Un episodio más reciente de esta red de conexiones se presentó en 2010, cuando el Trump SoHo Hotel fue inaugurado en colaboración con Felix Sater, un criminal vinculado a la mafia, y su socio Tevfik Arif. En este caso, un 77% de las ventas fueron atribuidas a posibles transacciones de lavado de dinero. Más tarde, en 2017, se reveló que el caso fue cerrado por el fiscal de distrito de Nueva York, Cyrus Vance, luego de una intervención de los abogados de Trump, quienes habían hecho una donación significativa a la campaña de reelección de Vance. Este patrón de impunidad y connivencia sería una constante en las actividades empresariales de Trump, a menudo esquivando la justicia gracias a su influencia y poder.

La conexión de Trump con Rusia se extendió más allá de su ámbito empresarial, alcanzando también el ámbito político. En 1999, Trump se lanzó a la arena política, buscando la nominación presidencial del Partido Reformista. Aunque no obtuvo la nominación, este fue el primer intento público de Trump de entrar en la política a gran escala, un preludio a su futuro ascenso al poder.

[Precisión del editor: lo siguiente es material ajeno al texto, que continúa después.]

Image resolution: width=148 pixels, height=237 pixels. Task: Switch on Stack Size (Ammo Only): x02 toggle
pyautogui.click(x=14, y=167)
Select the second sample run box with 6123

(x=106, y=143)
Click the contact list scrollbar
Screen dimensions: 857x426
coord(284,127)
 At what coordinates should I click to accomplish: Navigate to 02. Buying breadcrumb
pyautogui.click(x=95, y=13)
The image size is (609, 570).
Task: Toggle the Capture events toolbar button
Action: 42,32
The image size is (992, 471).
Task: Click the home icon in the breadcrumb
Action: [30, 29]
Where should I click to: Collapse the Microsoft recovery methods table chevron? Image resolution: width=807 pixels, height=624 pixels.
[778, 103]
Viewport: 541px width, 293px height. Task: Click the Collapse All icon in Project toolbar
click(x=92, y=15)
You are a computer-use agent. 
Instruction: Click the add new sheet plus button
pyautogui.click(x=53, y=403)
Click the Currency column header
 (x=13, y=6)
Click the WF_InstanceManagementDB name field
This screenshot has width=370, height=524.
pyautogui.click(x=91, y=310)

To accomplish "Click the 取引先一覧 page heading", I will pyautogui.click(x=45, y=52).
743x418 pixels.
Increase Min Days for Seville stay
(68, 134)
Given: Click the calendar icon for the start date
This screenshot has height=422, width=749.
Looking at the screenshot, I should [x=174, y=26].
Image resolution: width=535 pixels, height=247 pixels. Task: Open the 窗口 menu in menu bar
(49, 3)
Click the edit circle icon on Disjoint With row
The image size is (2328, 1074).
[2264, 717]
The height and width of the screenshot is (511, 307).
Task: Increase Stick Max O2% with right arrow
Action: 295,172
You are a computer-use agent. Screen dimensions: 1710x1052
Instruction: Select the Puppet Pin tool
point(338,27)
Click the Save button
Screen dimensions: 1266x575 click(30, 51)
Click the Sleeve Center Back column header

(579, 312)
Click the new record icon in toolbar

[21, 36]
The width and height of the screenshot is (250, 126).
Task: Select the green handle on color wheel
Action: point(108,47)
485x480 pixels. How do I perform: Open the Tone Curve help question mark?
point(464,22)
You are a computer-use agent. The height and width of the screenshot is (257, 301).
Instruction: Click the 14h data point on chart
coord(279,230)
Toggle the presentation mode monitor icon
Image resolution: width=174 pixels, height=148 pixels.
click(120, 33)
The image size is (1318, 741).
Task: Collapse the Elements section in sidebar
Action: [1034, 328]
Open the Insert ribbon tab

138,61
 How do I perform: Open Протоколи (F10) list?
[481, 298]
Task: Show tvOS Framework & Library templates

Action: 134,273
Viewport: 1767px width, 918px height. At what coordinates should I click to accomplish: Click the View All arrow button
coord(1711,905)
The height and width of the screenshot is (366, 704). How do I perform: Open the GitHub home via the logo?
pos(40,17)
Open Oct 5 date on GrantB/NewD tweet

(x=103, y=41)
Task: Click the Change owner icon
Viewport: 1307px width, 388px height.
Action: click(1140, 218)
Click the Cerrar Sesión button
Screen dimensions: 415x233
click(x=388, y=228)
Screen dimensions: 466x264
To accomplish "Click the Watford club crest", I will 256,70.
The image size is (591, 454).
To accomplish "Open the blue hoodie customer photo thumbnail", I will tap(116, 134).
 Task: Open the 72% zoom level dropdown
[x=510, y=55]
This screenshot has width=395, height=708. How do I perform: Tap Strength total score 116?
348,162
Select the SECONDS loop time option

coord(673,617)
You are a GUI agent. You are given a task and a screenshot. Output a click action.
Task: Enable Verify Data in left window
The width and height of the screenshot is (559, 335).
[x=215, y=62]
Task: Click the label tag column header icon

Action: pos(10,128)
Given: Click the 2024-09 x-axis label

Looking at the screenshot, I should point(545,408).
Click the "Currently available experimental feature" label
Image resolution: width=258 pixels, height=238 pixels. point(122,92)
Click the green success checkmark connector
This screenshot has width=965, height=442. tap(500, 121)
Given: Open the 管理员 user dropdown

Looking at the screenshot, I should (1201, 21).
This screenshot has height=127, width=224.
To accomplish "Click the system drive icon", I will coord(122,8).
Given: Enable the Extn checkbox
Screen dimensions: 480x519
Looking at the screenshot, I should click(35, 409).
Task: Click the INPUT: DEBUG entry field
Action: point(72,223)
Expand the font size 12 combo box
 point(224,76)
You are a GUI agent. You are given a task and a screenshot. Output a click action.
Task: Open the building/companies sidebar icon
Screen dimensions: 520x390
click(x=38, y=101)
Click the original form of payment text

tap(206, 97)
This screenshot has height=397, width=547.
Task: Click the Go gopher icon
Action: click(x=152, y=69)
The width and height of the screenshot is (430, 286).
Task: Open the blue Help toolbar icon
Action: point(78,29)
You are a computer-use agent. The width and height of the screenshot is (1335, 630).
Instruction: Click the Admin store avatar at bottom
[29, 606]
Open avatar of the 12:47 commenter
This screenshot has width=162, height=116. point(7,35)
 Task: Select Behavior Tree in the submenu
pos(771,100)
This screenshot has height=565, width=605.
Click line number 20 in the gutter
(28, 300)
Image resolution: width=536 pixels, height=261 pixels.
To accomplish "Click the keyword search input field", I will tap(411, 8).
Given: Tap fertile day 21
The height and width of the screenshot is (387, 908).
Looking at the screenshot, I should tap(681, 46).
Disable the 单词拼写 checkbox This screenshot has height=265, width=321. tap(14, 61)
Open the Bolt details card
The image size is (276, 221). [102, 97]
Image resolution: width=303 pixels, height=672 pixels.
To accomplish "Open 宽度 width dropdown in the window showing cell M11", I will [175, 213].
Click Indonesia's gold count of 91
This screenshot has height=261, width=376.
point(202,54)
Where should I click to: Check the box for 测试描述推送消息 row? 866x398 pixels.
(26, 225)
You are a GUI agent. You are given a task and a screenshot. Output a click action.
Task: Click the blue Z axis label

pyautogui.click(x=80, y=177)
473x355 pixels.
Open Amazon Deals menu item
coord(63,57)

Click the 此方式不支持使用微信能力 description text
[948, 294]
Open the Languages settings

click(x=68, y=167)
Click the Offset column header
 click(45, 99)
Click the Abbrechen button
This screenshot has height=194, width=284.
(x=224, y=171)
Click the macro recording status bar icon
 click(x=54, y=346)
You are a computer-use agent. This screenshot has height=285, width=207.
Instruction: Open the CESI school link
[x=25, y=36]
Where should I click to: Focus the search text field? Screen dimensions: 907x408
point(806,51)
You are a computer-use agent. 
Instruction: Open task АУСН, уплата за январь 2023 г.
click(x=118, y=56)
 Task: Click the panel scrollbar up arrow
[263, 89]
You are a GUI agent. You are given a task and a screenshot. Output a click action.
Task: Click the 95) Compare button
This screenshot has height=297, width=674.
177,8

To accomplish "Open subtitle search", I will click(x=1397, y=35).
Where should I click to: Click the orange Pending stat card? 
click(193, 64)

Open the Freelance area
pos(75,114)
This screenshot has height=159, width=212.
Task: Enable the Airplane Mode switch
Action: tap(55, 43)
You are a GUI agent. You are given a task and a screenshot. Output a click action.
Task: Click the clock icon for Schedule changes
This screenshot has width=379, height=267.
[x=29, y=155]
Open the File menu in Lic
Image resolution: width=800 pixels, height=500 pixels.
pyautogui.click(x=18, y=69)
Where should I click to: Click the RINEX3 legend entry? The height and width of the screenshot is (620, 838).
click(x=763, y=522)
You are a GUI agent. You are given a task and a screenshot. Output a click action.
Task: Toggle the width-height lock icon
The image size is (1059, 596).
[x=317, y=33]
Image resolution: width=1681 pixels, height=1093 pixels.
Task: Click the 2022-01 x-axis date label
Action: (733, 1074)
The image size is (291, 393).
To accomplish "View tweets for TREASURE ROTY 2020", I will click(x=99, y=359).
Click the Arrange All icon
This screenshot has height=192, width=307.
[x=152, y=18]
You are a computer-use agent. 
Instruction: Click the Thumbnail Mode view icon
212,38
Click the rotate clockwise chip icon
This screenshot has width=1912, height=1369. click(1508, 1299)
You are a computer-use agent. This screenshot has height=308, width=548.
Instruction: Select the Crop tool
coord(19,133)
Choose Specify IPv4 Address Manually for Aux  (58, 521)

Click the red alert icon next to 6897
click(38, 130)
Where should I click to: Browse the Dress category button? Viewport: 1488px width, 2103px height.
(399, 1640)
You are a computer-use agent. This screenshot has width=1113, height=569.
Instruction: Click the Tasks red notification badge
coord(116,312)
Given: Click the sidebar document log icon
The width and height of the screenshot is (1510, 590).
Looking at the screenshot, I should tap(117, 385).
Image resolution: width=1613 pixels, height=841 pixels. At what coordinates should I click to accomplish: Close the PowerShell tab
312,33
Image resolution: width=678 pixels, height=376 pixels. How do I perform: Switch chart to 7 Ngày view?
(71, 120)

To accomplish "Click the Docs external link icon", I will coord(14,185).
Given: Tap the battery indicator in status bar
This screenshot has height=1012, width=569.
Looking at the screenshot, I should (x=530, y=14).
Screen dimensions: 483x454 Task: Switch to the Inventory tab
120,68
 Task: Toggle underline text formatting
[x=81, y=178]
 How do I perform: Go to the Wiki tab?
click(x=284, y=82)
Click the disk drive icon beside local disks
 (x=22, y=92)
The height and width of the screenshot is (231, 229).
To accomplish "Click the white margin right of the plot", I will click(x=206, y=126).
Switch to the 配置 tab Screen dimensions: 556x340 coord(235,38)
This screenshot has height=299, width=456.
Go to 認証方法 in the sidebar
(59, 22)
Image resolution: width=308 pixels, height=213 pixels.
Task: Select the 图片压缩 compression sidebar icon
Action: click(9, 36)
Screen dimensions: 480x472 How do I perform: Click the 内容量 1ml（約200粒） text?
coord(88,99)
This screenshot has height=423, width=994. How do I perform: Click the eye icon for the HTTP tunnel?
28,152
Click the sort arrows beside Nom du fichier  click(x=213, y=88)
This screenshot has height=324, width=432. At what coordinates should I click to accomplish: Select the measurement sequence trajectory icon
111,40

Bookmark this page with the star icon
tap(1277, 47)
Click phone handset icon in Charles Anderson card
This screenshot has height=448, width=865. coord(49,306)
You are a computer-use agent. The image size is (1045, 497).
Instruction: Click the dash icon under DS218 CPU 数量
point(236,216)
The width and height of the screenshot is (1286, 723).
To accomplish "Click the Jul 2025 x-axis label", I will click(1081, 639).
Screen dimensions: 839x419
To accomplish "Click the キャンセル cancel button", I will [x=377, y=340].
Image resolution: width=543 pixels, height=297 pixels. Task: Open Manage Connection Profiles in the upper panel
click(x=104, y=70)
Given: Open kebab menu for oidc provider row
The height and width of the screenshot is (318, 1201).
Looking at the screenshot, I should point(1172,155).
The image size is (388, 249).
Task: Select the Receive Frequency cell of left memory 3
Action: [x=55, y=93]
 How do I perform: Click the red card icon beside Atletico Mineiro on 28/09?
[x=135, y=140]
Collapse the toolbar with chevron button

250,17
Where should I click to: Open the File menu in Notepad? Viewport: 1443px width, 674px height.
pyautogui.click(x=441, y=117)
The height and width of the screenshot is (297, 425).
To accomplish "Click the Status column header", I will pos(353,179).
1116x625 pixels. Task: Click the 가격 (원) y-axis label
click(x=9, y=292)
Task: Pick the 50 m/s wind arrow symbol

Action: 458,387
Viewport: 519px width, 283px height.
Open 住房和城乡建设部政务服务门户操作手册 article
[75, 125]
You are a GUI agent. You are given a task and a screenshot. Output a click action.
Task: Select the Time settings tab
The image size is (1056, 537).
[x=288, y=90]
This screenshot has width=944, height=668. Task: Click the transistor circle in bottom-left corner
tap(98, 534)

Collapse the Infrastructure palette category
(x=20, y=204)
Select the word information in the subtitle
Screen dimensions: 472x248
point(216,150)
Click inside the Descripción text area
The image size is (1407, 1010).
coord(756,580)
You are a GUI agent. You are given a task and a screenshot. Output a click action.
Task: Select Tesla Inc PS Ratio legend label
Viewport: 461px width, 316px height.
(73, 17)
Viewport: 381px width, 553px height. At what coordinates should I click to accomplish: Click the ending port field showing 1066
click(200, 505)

En este proceso, uno de los actores más relevantes fue Roger Stone, un veterano operador del Partido Republicano, quien había sido una pieza clave en la estrategia política de Trump desde sus primeros intentos de postularse. Stone, conocido por su habilidad para manipular los medios y las opiniones públicas, sería un aliado importante en los esfuerzos de Trump en los años venideros.

En 1999, Trump también comenzó a colaborar con Michael Caputo, un operador republicano con conexiones en Rusia, quien trabajó para diversos funcionarios y oligarcas rusos durante esa década. Caputo, como Stone, sería uno de los asesores clave durante la campaña presidencial de Trump en 2016, y su vínculo con figuras rusas en la política estadounidense resultaría ser otra pieza en el complicado rompecabezas de las relaciones entre Trump y Rusia.

Lo que queda claro es que, en la década de 1990, Trump no solo construyó su imperio económico, sino que también comenzó a forjar una red de relaciones que incluiría a figuras clave de Rusia. Estas conexiones, que en su mayoría no fueron objeto de escrutinio público en su momento, sentaron las bases para los eventos que seguirían, incluidos los escándalos políticos y empresariales que caracterizarían los años posteriores.

Es esencial comprender que esta red de relaciones no se formó de manera aislada ni por mera casualidad. La interconexión de Trump con Rusia a lo largo de los años demuestra cómo los lazos entre el poder político y los negocios pueden entrelazarse de formas complejas y a menudo opacas. Además, es importante recordar que muchas de las actividades de Trump no fueron cuestionadas de manera adecuada en su momento, lo que permitió que continuaran sin mayores repercusiones. Este patrón de impunidad, junto con el uso de medios de comunicación y relaciones públicas para suavizar su imagen, es una parte fundamental de la narrativa de Trump, que ha influido en su ascenso tanto en los negocios como en la política.